Javascript and PHP radio buttons to change visibility

Question

I'm trying to work my way through a problem. It's two parts:

1. I want to create a loop that reads out each of my page's menu_name from the database and on the same line that it reads it out, put a radio button to change the visibility. So far It looks like my radio buttons are all connected because (instead of being checked "no" for each of them it is only checked no on the last <li> item:

    //K's function:
    function get_all_pages() {
        global $connection;
        $query = "SELECT * 
            FROM pages ";
        $query .= "WHERE visible = 1 ";
        $query .= "ORDER BY position ASC";
        $page_set = mysql_query($query, $connection);
        confirm_query($page_set);
        return $page_set;
    }
   
    //K's function:
    function list_all_pages(){
        $output = "<ul>";
        $page_set = get_all_pages();
        while ($page = mysql_fetch_array($page_set)) {
            $output .= "<li><a href=\"add_feature.php?page=" . urlencode($page["id"]) . "\">{$page["menu_name"]}</a></li>";
            $output .= "&nbsp;&nbsp;<input type=\"radio\" name=\"visible\" value=\"0\" checked=\"checked\" /> No <input type=\"radio\" name=\"visible\" value=\"1\" /> Yes";
        }
        $output .= "</ul>";
        return $output;
    }
   

2. I'm trying to do some sort of ajax thing with Javascript.. so I want the visible radio buttons to be next to my dynamically generated menu list. I want them to all be checked to no... when they are checked to yes I want a dropdown list to appear where they can pick the numbers 1-8 (the numbers will mean what position they will appear in).

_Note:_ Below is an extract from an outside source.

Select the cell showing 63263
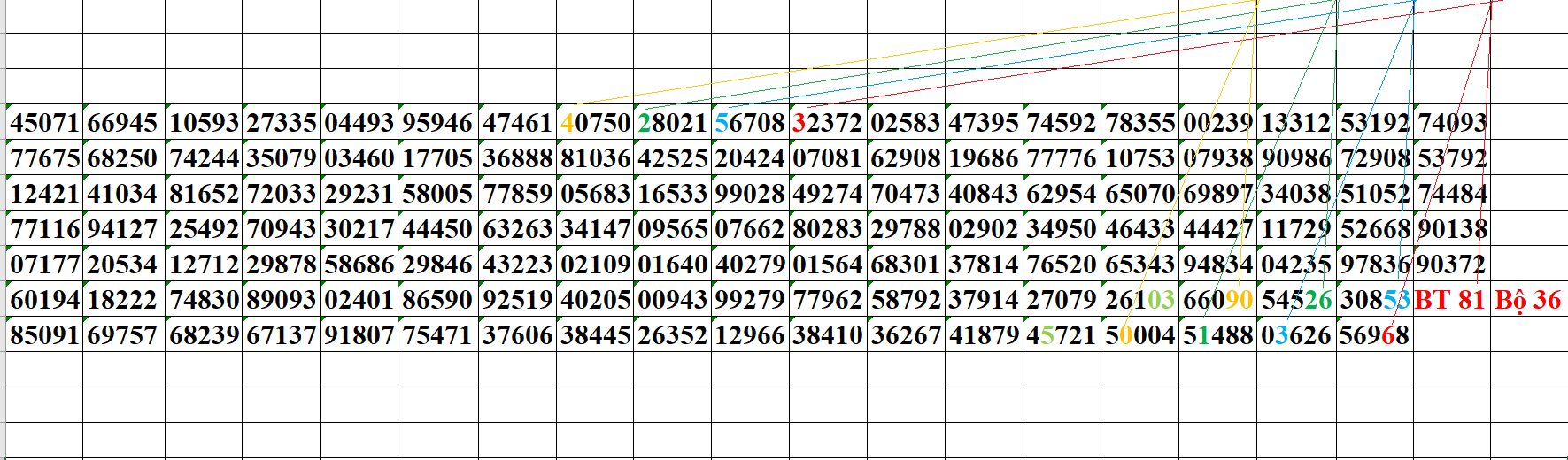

I am new and trying to figure this out is a little out of my reach without some assistance from Javascript and php/mysql experts.

Answer 1

Your radio buttons all have the same "name" attribute, so you can only select one at a time. You could append some unique identifier to the attribute value. For example, visible_{$page_id}:

function list_all_pages(){
    $output = "<ul>";
    $page_set = get_all_pages();
    while ($page = mysql_fetch_array($page_set)) {
        $page_id = urlencode($page["id"]);
        $output .= "<li><a href=\"add_feature.php?page={$page_id}\">{$page["menu_name"]}</a></li>";
        $output .= "&nbsp;&nbsp;<input type=\"radio\" name=\"visible_{$page_id}\" value=\"0\" checked=\"checked\" /> ";
        $output .= "No <input type=\"radio\" name=\"visible_{$page_id}\" value=\"1\" /> Yes";
    }
    $output .= "</ul>";
    return $output;
}

Advanced tip: With PHP you can simplify the processing of "page" data by using specially-formatted input names -- like so:

• Let the radio buttons use names like pages[$page_id][visible].
• Let the lists (aka select) use a name like pages[$page_id][order].

Once the user submits this data, PHP converts it into a "pages" array (with indices being page_id's). You can then do something like:

function process_pages($pages) {
  foreach ($pages as $page_id => $data) {
     $is_visible = $data['visible'] === '1';
     $page_order = (int) $data['order'];
     //... update page's visibility/page order
  }
}
$pages = $_REQUEST['pages'];
process_pages($pages);

Answer 2

1. Change the name attribute of each radio button to disconnect them e.g. use visible1, visible2, ...

2. put the <input> tag within <li> after your <a> tag. That will show your radio buttons next to your dynamically generated menu.

3. You can create select list for number by creating and calling a javascript function that will be executed by onclick of Yes options, which will create and show the select fields.

Please comment on the answer if you need more clarification.